Preso na sala de desembarque | Uma situação inusitada no aeroporto de Petrolina
No sábado (29), às 18 horas, desembarquei no aeroporto Senador Nilo Coelho, inaugurando a linha Vitória da Conquista – Petrolina, da Passaredo. Sem mala para esperar, passei direto para o banheiro. Quando saí, cinco minutos depois, me vi em uma sala de desembarque fechada, às escuras. Simplesmente, alguém me trancou ali dentro. Passei a fazer barulho, bater na porta de saída, gritar pedindo ajuda.
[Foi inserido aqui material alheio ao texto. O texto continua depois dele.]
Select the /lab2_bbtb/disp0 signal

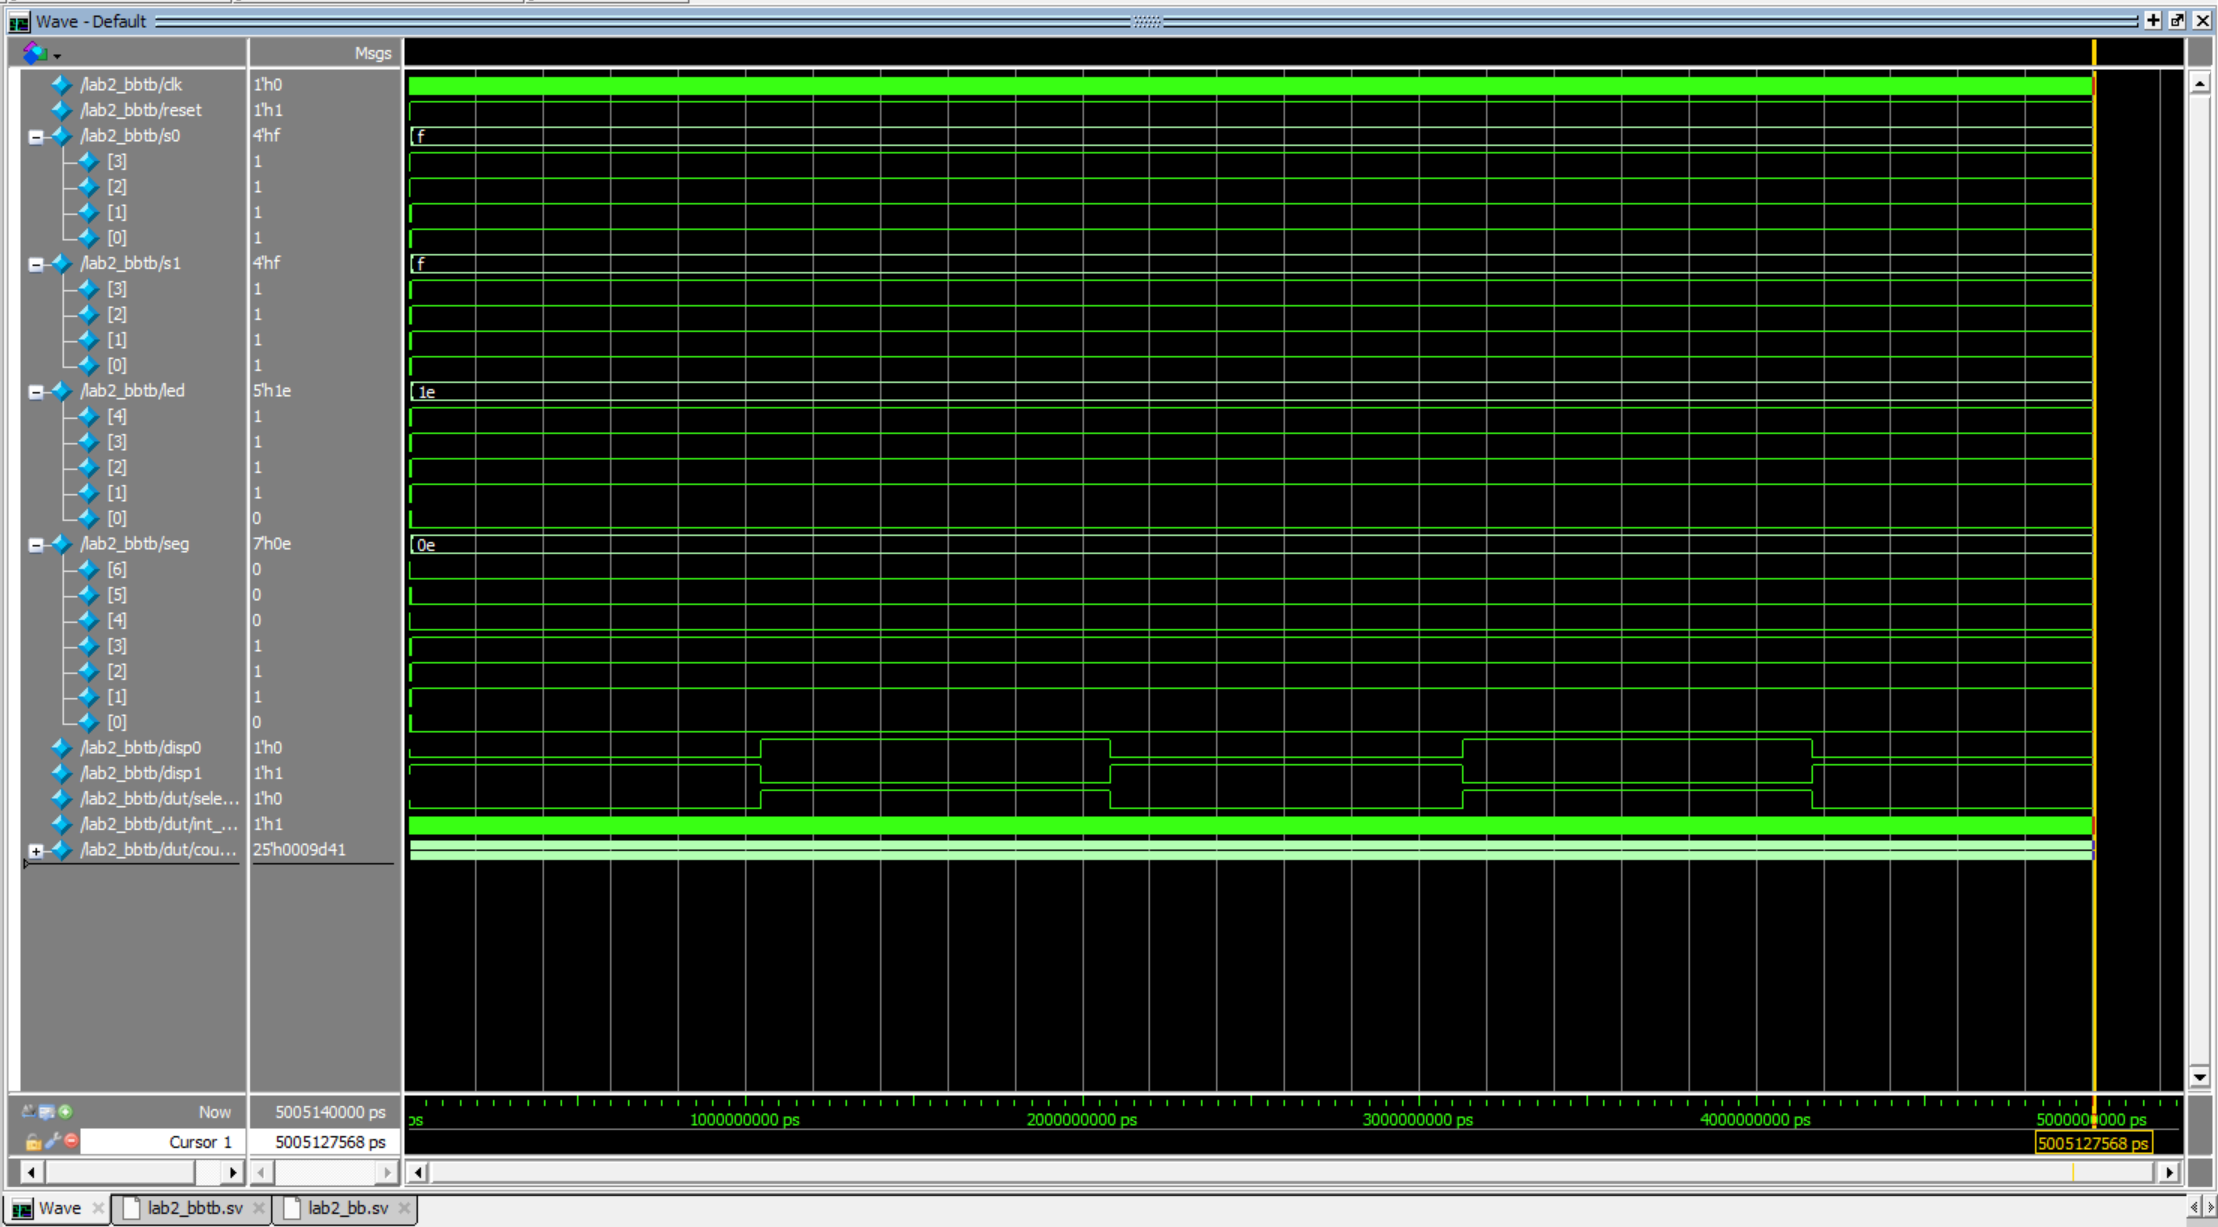(x=140, y=748)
Fui para perto da porta de entrada, das janelas de vidro, acenando, fazendo movimentos para tentar chamar a atenção de quem estivesse do lado de fora.
Por cerca de 10 minutos aguardei que alguém aparecesse, até que uma pessoa que estava no saguão ouviu as batidas na porta, se aproximou e disse que chamaria o vigia para abrir. Depois de 15 minutos, lá estava um simpático segurança, suado e visivelmente constrangido, mas muito educado, me explicando que o rapaz que recolhe os carrinhos travou a porta depois que guardou os últimos. Disse que não era ele o responsável por aquela parte e que não podia cuidar de tudo sozinho. O segurança deixou claro que ele era o único que vigiava o aeroporto naquele momento.
Disse a ele que fiz movimentos sob a câmera, tentei chamar a atenção de quem monitorava o espaço e perguntei se as câmeras estavam funcionando. Meio sem convicção, ele disse que sim, que as câmeras estavam filmando, mas que ninguém estava vendo, que não tem no aeroporto uma pessoa que fica monitorando o que acontece nos diversos espaços do equipamento. Eu comentei que aquilo era contrário ao que se espera, já que as câmeras serviriam para evitar práticas ilegais no momento em que acontecessem. Ele respondeu apenas como um “pois é”.
Eu duvido que aquelas câmeras estivam funcionando. E fiquei espantado por ver que um aeroporto daquele tamanho, em uma cidade da importância de Petrolina, tenha (ou tivesse naquele momento) apenas um ou dois seguranças. Sugiro que não travem mais a porta automática da sala de desembarque. Se ela tem movimento apenas de dentro para fora, não precisa travar. Pode ser que mais alguém precise se demorar um pouco mais no banheiro e acabe trancado na sala de desembarque. Pode ser alguém que não aguente o susto.






Que situação. Se isso acontece comigo,
ficaria sentado à espera de alguém.
Sempre haverá alguém passando perto. Chamar ajuda.